•Cost of imports to increase amid rising month-on-month inflation which hit 9.6% in October, from 9.2% in September.
•IMF funds are however expected to support the shilling.
The Kenyan shilling has hit a new record low against the US dollar with an expected further slump on continued external pressures.
The local currency weakened to 122.06 on Thursday before slightly gaining to 122.03 on Friday, as demand for the dollar from the manufacturing and energy sectors showed little sign of abating.
This now adds pressure on households as the cost of imports is set to increase, amid rising month-on-month inflation which hit 9.6 per cent in October, from 9.2 per cent in September.

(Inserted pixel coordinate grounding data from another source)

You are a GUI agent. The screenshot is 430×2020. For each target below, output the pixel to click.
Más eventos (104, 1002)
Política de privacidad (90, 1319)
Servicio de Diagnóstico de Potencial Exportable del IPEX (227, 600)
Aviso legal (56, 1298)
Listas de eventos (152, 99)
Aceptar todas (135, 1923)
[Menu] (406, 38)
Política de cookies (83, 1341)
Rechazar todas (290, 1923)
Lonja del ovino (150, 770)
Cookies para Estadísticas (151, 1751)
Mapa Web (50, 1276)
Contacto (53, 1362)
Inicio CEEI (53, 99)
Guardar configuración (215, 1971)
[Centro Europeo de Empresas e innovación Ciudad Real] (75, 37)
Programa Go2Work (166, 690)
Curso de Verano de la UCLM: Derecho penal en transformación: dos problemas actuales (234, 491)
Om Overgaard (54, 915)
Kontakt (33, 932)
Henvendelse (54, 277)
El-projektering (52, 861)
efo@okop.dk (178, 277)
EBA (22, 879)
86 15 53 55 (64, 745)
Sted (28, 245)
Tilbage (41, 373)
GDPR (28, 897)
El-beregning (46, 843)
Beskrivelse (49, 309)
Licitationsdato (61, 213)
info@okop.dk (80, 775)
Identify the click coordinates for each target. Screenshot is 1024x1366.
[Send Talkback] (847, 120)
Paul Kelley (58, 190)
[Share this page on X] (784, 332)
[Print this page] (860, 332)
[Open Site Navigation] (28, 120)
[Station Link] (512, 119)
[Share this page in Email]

It was the steepest inflation rate since May of 2017, breaching the upper limit of the central bank’s target range of between 2.5 per cent and 7.5 per cent for the fifth month.
The overall inflation was largely driven by prices of food and non-alcoholic beverages, transportation and housing and utilities, with Kenya remaining a net importer.
“Rising inflation led by higher food and fuel prices is denting economic activity, especially for small businesses which are forced to absorb the high input costs at the same time as declining consumer spending,” notes Terry Karanja, senior treasury associate, AZA Finance.
According to the currency trading solutions provider, incoming IMF funds are however expected to support the shilling.
The government is expected to receive $433 million (Sh 52.8 billion) from the IMF as part of the $2.34 billion (Sh285.6 billion) loan facility agreed last year.
The funds will help to cover external financing needs, which have been strained by drought and challenging global financing conditions.
“We expect the IMF funding and adequate forex reserves to support the shilling in the week ahead,” Karanja said.
The US fed has continued to signal an aggressive rate stance as it seeks to tame inflation which is working against global currencies, among them the shilling.
The Central Bank of Kenya’s Monetary Policy Committee (MPC) in September
raised the base lending rate from 7.50 per cent to 8.25 percent as part of measures to stabilise the shilling and address the rising inflation.
Experts expect the shilling to stabilise as the tourism busy month of December approaches, pointing towards higher foreign currency inflows.
"With energy costs at record highs in Europe, the government must work with the private sector to package affordable holidays for those affected by cold weather,” Financial Risk Analyst Mihr Thakar said.
The shilling has shed some 7.9 per cent of its value against the US dollar in the year to date.
A weak shilling means an increase in the cost of goods as importers and manufacturers move to pass the higher import bill to consumers, for both raw materials and finished goods.
This adds up to production and transport costs which local players say have added to the cost of doing business, with consumers having to pay the price.